– Мне оставалась одна только минута, чтобы успеть отправить письмо с вечерней почтой, – сказала она, – в противном случае я написала бы вам более обстоятельно. Вы выглядите усталым и измученным, Уолтер. Боюсь, мое письмо сильно встревожило вас?
– Да, вначале, – ответил я, – но мое доверие к вам, Мэриан, успокоило меня. Прав ли я, приписывая этот внезапный переезд какой-нибудь новой пугающей угрозе со стороны графа Фоско?
– Совершенно правы, – сказала она. – Я видела его вчера, и, хуже того, Уолтер, я говорила с ним.
– Вы говорили с ним?
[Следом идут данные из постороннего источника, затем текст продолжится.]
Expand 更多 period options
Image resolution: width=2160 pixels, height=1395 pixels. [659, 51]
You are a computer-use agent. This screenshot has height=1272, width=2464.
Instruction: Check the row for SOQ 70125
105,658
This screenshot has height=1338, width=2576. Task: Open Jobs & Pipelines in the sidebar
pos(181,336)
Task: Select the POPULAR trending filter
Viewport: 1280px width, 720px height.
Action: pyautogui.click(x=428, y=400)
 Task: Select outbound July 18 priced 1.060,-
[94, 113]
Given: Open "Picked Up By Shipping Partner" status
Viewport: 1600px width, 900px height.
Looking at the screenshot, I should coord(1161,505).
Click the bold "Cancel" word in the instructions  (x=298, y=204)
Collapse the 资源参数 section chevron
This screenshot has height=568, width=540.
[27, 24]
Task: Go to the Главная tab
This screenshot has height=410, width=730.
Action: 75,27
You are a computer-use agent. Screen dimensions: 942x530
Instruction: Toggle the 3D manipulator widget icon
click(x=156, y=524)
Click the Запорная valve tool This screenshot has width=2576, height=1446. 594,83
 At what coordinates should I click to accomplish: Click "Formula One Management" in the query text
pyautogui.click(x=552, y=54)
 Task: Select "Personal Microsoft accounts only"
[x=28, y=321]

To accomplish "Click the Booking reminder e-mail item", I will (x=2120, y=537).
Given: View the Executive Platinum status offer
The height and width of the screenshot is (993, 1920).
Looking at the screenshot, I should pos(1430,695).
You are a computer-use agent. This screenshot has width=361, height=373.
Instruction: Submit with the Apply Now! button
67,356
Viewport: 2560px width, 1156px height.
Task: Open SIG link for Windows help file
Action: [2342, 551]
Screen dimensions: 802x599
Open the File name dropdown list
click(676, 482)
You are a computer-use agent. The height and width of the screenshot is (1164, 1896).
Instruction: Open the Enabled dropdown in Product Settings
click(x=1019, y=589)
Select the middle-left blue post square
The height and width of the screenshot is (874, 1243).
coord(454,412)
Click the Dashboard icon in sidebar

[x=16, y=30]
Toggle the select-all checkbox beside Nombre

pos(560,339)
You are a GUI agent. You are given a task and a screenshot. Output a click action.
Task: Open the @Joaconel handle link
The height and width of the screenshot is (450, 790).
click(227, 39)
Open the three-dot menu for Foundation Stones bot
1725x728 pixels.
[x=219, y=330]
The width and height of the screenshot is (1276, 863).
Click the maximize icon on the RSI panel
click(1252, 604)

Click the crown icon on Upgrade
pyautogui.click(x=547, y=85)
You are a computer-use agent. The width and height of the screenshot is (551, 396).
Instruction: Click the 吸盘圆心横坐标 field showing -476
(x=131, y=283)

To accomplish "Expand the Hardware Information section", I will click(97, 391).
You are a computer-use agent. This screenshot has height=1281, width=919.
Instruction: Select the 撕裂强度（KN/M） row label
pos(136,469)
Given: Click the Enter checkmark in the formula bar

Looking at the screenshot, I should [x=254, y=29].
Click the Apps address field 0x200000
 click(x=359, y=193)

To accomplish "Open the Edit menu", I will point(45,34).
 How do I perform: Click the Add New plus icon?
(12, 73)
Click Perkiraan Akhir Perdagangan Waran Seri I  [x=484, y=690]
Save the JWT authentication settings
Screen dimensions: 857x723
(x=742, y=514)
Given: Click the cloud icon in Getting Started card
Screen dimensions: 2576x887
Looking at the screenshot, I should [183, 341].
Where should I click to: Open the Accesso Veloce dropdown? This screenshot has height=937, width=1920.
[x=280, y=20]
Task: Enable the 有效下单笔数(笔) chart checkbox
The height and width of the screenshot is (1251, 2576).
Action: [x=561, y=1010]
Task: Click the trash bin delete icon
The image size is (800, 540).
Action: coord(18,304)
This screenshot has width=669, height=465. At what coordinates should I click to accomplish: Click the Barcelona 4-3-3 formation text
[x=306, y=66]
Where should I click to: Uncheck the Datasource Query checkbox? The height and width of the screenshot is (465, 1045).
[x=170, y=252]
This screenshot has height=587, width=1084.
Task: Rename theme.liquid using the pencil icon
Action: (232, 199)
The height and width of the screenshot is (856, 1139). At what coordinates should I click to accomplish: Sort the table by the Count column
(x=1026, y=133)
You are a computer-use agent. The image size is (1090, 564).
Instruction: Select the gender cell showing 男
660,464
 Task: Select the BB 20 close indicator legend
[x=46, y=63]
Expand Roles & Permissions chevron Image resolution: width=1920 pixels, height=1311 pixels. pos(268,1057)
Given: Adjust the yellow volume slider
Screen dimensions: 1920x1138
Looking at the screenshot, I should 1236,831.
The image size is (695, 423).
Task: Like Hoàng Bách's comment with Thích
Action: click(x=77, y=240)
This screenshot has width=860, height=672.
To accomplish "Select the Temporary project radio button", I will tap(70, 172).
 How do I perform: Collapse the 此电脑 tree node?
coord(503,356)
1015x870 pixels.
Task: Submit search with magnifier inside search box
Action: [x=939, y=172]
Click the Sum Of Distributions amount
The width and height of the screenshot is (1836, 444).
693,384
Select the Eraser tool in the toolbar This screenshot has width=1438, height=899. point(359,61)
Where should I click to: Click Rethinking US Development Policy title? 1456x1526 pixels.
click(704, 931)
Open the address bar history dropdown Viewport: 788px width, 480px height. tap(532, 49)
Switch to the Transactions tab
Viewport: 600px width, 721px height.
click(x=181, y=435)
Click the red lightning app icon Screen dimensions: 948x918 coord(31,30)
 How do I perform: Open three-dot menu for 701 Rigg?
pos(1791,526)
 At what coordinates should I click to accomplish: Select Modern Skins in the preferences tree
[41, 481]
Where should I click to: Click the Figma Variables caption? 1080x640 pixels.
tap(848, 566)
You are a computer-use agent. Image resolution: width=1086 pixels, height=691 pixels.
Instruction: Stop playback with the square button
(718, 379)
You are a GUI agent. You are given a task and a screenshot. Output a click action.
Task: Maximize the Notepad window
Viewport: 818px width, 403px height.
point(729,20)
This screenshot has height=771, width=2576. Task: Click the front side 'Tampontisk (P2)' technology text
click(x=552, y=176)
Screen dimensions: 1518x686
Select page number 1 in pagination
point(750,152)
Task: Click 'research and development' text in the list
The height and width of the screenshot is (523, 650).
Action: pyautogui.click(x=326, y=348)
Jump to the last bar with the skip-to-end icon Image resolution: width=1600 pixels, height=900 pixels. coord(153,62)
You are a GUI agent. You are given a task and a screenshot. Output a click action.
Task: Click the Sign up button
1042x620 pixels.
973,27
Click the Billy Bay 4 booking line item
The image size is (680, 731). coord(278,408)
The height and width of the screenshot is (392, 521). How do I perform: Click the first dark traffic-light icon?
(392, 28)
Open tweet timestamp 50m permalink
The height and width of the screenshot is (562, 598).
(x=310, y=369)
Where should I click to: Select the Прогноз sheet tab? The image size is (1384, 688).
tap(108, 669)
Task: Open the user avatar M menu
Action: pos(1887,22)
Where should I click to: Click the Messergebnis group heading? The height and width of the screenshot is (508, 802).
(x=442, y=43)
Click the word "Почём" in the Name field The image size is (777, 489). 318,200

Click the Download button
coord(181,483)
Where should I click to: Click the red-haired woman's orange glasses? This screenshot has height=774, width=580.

Он узнал, где мы живем? Он приходил к нам?
– Да. Он приходил в дом, но не поднялся к нам. Лора его не видела и ни о чем не подозревает. Я расскажу вам, как это произошло: теперь опасность, верю и надеюсь на это, уже миновала. Вчера я была в гостиной, в нашей прежней квартире. Лора рисовала за столом, я ходила по комнате и наводила порядок. Подойдя к окну, я выглянула на улицу. И там, как раз напротив нашего дома, я увидела графа, разговаривающего с каким-то человеком.
– Он заметил вас в окне?
– Нет. По крайней мере, мне показалось, что не заметил. Я была слишком напугана его появлением, чтобы с уверенностью сказать, заметил он меня или нет.
– Кто был тот, другой человек? Незнакомый?
– Нет, Уолтер, не незнакомый! Едва мне снова удалось перевести дыхание, я тотчас узнала его. Это был содержатель лечебницы для умалишенных.
– Граф указывал ему на наш дом?
– Нет. Они разговаривали так, будто встретились на улице совершенно случайно. Я осталась у окна, наблюдая за ними из-за занавески. Если бы я обернулась и Лора увидела мое лицо в эту минуту!.. Слава богу, она была погружена в свое рисование! Вскоре они расстались. Содержатель лечебницы пошел в одну сторону, а граф – в другую. Я начала надеяться, что их встреча действительно была случайной, но вдруг увидела, что граф вернулся, снова остановился напротив нашего дома, вынул коробочку для визитных карточек и карандаш, написал несколько слов, а затем перешел через улицу и вошел в лавку под нами. Я выбежала из комнаты, сказав Лоре, что забыла что-то наверху, а сама быстро спустилась по лестнице до первой площадки и стала ждать – я решила остановить его, если бы он попробовал подняться. Но он не сделал этой попытки. На лестницу из лавки вышла продавщица, держа в руках его визитную карточку – большую, позолоченную карточку, с его именем и короной над ним. Внизу на карточке было написано:
Дражайшая леди (да, этот негодяй осмелился обратиться ко мне в таких выражениях!), дражайшая леди, одно слово, умоляю Вас!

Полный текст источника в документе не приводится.